A Syrian migrant living in Germany faces a Berlin court Tuesday for attacking with a belt two men wearing kippa skullcaps in an assault that stoked fears of resurgent anti-Semitism.

A video of the attack, filmed by one of the victims on his smartphone, sparked widespread public revulsion as it spread on social media.

The defendant, a 19-year-old migrant from Syria, is charged with dangerous assault and hate speech in the trial that was to hear eight witnesses and could reach a verdict the same day.

The footage of the April 17 assault shows the attacker, one of a group of three, shouting "yahudi", Jew in Arabic, before lashing out at the two men, leaving one injured.

The Bild daily identified the belt attacker as Knaan S., who was registered at a refugee home in Brandenburg state outside Berlin but went on to live "out of a suitcase" in the capital.

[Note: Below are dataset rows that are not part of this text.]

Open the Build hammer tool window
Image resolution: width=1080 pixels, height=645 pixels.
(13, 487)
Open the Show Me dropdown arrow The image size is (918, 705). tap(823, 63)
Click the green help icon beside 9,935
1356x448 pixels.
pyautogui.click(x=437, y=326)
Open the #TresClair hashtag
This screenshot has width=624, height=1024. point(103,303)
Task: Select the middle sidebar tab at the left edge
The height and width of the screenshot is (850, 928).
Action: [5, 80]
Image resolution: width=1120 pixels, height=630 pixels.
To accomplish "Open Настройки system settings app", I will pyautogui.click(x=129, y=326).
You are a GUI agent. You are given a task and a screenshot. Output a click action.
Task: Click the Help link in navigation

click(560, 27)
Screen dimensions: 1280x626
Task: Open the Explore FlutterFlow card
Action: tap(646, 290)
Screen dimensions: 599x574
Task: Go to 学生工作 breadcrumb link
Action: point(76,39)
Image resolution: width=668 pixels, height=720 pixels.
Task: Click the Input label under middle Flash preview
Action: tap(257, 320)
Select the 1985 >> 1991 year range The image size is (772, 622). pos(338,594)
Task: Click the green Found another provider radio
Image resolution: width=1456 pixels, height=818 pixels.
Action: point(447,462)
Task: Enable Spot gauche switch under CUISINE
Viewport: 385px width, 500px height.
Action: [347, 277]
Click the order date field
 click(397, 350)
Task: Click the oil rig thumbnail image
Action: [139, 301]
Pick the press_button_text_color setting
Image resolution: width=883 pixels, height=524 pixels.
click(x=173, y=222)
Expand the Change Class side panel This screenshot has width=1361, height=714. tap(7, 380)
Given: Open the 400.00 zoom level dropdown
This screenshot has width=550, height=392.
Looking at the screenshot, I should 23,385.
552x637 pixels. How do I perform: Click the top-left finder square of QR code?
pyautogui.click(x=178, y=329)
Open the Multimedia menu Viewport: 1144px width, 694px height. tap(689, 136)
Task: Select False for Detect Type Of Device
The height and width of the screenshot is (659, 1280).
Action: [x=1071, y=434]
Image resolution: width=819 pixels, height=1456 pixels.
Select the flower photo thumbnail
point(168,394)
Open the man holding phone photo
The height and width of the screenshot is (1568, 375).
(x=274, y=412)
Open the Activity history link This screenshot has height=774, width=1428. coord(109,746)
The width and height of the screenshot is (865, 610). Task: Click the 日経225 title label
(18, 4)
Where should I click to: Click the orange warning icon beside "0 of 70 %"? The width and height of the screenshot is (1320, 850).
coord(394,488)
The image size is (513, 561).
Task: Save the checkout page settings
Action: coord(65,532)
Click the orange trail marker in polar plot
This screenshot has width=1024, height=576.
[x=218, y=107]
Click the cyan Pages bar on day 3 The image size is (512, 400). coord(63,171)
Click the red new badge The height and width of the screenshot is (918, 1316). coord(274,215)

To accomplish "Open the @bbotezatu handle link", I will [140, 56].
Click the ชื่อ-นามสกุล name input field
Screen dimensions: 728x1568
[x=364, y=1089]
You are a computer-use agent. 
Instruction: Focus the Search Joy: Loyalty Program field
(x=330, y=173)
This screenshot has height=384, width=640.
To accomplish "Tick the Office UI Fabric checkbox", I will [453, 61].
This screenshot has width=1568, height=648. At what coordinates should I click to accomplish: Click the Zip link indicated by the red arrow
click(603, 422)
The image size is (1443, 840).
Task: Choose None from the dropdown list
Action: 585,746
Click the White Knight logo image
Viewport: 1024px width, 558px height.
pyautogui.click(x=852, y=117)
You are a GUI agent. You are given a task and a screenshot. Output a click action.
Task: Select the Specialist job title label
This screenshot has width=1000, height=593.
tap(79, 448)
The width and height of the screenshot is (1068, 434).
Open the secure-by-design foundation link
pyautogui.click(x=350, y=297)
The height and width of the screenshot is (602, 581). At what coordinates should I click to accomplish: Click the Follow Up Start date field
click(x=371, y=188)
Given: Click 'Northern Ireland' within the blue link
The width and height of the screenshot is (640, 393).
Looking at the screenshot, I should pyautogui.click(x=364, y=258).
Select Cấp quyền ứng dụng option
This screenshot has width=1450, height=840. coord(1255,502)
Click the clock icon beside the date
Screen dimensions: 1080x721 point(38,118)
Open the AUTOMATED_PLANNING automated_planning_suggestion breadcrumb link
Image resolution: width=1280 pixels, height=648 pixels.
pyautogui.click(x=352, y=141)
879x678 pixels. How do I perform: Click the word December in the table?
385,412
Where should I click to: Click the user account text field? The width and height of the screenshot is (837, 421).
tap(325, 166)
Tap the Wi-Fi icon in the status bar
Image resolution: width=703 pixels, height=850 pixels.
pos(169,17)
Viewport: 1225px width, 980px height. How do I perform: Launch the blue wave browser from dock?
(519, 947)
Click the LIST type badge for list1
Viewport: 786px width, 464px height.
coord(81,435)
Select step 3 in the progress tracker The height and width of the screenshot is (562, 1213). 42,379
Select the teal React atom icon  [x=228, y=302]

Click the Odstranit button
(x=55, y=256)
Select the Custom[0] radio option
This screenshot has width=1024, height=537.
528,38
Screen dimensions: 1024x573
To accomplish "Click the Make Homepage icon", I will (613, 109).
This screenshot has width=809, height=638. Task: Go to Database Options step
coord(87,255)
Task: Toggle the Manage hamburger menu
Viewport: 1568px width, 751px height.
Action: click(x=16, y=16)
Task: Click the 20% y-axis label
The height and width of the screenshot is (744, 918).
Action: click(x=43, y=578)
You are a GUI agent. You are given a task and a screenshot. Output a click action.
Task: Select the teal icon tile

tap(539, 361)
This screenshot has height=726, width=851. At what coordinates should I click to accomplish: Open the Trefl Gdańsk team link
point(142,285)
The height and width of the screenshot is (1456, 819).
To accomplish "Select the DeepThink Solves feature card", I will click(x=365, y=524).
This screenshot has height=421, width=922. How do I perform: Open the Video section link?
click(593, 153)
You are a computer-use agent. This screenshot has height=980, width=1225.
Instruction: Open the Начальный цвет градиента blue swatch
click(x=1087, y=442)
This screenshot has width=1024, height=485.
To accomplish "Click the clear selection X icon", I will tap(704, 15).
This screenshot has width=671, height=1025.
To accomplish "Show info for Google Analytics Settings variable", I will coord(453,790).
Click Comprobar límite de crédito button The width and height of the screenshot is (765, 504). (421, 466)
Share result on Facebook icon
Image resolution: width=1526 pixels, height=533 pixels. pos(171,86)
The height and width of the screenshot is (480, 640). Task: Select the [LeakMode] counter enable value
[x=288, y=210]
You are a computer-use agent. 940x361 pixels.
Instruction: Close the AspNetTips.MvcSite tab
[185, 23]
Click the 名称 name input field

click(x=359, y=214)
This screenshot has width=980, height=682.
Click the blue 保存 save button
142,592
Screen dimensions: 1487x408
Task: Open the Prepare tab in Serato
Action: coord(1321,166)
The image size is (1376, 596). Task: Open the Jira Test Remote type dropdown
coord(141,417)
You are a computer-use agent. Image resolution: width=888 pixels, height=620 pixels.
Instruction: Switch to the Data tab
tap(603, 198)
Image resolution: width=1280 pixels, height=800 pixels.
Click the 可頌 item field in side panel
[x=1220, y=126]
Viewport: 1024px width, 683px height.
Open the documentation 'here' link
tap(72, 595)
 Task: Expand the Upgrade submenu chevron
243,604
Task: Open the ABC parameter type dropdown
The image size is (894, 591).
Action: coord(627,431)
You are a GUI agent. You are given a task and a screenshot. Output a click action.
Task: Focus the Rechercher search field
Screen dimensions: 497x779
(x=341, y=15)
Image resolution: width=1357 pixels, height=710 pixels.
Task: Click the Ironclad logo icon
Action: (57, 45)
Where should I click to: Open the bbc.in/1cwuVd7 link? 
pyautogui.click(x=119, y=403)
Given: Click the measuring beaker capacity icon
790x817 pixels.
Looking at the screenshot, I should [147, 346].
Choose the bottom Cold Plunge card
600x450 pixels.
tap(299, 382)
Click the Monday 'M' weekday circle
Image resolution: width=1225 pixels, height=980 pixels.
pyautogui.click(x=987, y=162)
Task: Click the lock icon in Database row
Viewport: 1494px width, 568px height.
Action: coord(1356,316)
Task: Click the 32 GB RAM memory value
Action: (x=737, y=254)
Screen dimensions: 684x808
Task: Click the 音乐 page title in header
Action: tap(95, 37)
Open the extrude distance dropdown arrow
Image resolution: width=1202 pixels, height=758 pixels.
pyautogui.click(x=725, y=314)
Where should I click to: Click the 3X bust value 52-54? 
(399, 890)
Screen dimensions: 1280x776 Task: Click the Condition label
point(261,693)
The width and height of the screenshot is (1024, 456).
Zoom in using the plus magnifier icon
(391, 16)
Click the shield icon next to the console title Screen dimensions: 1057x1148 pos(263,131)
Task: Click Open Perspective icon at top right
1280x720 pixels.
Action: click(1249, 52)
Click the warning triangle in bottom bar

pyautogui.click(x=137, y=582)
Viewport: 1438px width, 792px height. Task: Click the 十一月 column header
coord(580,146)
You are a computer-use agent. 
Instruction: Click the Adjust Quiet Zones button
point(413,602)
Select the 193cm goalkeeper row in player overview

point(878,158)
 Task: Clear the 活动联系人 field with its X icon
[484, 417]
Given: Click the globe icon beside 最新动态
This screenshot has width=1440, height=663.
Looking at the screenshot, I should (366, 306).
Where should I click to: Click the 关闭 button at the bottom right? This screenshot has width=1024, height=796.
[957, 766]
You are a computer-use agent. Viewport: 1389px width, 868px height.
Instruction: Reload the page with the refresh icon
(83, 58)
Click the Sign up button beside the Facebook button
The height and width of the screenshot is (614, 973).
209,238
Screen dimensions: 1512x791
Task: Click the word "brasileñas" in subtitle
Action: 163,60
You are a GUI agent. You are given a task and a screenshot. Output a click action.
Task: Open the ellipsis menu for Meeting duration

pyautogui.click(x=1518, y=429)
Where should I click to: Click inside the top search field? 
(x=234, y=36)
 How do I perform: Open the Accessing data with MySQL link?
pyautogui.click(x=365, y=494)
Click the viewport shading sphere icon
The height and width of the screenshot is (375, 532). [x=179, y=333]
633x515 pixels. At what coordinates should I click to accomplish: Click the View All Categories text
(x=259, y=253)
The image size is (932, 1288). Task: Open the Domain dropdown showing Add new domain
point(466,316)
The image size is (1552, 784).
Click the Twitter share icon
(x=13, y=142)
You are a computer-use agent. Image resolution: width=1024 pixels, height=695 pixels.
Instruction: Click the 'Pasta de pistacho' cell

The victim who shot the video, a 21-year-old student, later revealed that he is not Jewish but an Israeli Arab called Adam, who was walking at the time with a German-Moroccan friend aged 24.

Adam told public broadcaster Deutsche Welle that they had wanted to test whether wearing a kippa was safe in the fashionable inner Berlin district of Prenzlauer Berg.

He said he had uploaded the video "for the police, the German people and the world to see how terrible it is these days to walk through Berlin streets as a Jew".